At the same time, all boys over the age of 16 are required to serve in the military. At the start of the movie, Nicholas Van de Swart is getting ready to leave to protect colonized land.
At first glance, the war seems to be between the white minority government as well as Angola, whose Communists the South African Defense Force wants to stop from spreading. However, the real cause of the horrible events shown in this movie is the power-hungry Apartheid regime, not a real threat.
Disclosure:
Hollywood has portrayed transgender people in a rough, troubled, and confusing manner throughout history. Laverne Cox executives produced this eye-opening documentary directed by Sam Fender. What Fender does so well is show how bad depictions of trans people in the media can have violent and traumatic effects on their lives.
Actor Jen Richards brilliantly explains the link between straight actors playing trans roles and the significant amount of violence against trans women. Hollywood has increasingly worsened the portrayal of trans people over the years.
Still, there is a guarded sense of hope running through this. There is a sense of urgency as well as a call for change from both Hollywood and people watching at home.
Brokeback Mountain:
In Wyoming in 1963, a rancher hires the stern Ennis Del Mar as well as the slightly friendlier Jack Twist to take care of his sheep. The men begin getting close on the plains, and even though both of them get married, they keep dating secretly for decades.
But the fact that they can’t just be together causes a split between them that ends in tragedy. People still thought it was bad for a movie star’s job to play a gay character in 2005, and Hollywood didn’t always treat gay relationships with the same level of seriousness as straight ones.
Which makes Ang Lee’s movie version of Annie Proulx’s short story even more amazing. Ang Lee and the cast transformed the poignant tale of two soulmates fighting to be together into a critically acclaimed success that received an Oscar nomination.
When Gyllenhaal says, “I wish I knew how to leave you,” the movie lets you feel the pain and pleasure these guys feel, both with each other and apart.
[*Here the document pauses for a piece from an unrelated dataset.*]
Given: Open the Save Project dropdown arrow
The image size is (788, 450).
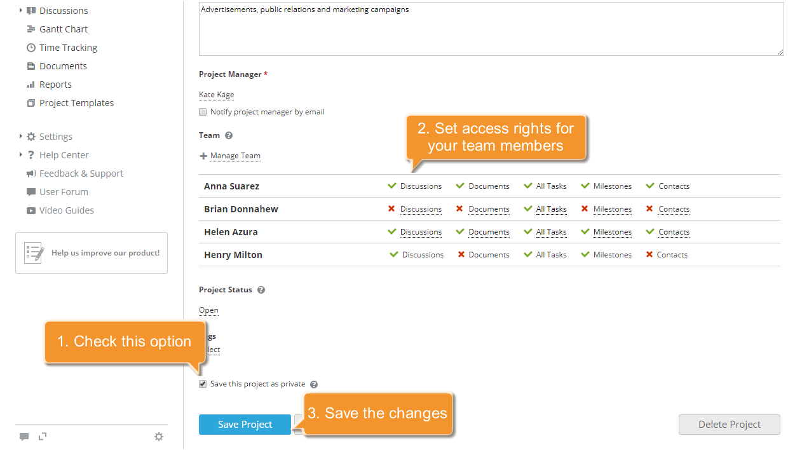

It’s a classic love story.
Love Is Strange:
Ira Sachs deserves two films on this list because she is one of the best gay directors alive and always makes queer movies.
John Lithgow and Alfred Molina portray longtime friends who are forced to abandon their comfortable routine due to their inability to afford their New York apartment. The movie is a sharp ode to getting older in a less-than-graceful way.
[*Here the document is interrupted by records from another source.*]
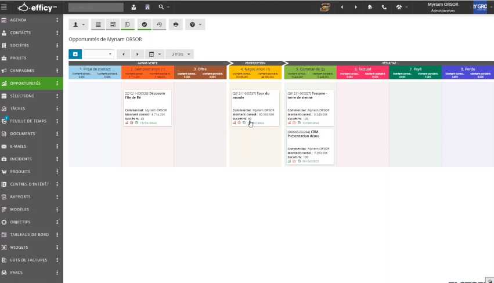Open the calendar date picker dropdown
This screenshot has width=494, height=283.
155,54
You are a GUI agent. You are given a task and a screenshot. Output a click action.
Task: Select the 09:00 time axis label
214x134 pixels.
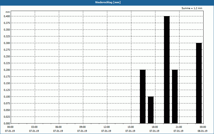pyautogui.click(x=82, y=127)
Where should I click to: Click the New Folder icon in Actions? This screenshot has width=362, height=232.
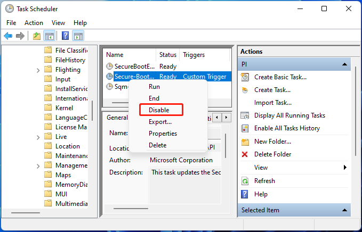tap(245, 142)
Even though it’s embarrassing to have to couch surf in their late 40s, they are now physically apart for the very first time within 40 years. Putting the meaning of “chosen family” to the test, they always come back to each other in the end.
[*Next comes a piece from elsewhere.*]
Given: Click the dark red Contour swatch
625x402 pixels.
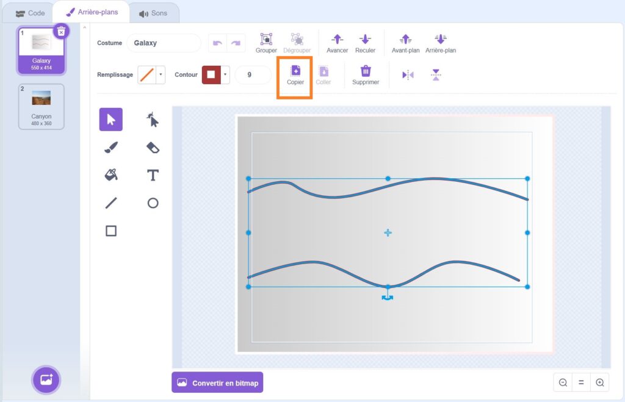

Sachs is a master of realistic drama, with an amazing knack for showing the little and big things that make life meaningful. His stories are both funny and sad. Lithgow as well as Molina are great in these softer parts, and Marisa Tomei is as funny as ever as their sweet niece.
Stranger Inside:
From trash movies in the 1960s to Orange Was the New Black, prison has always been the setting for some kind of gay drama.
Stranger Inside, directed by Cheryl Dunye for HBO in 2001, was also shown in UK theaters. What makes the movie stand out is its ability to engage with real inmates and depict aspects of African American identity that are rarely portrayed on screen.
Treasure is a minor prisoner who plans to be moved to an adult prison so she can locate her birth mother. She is now in a scary world full of violence, close relationships, faith, politics, and a strict social order.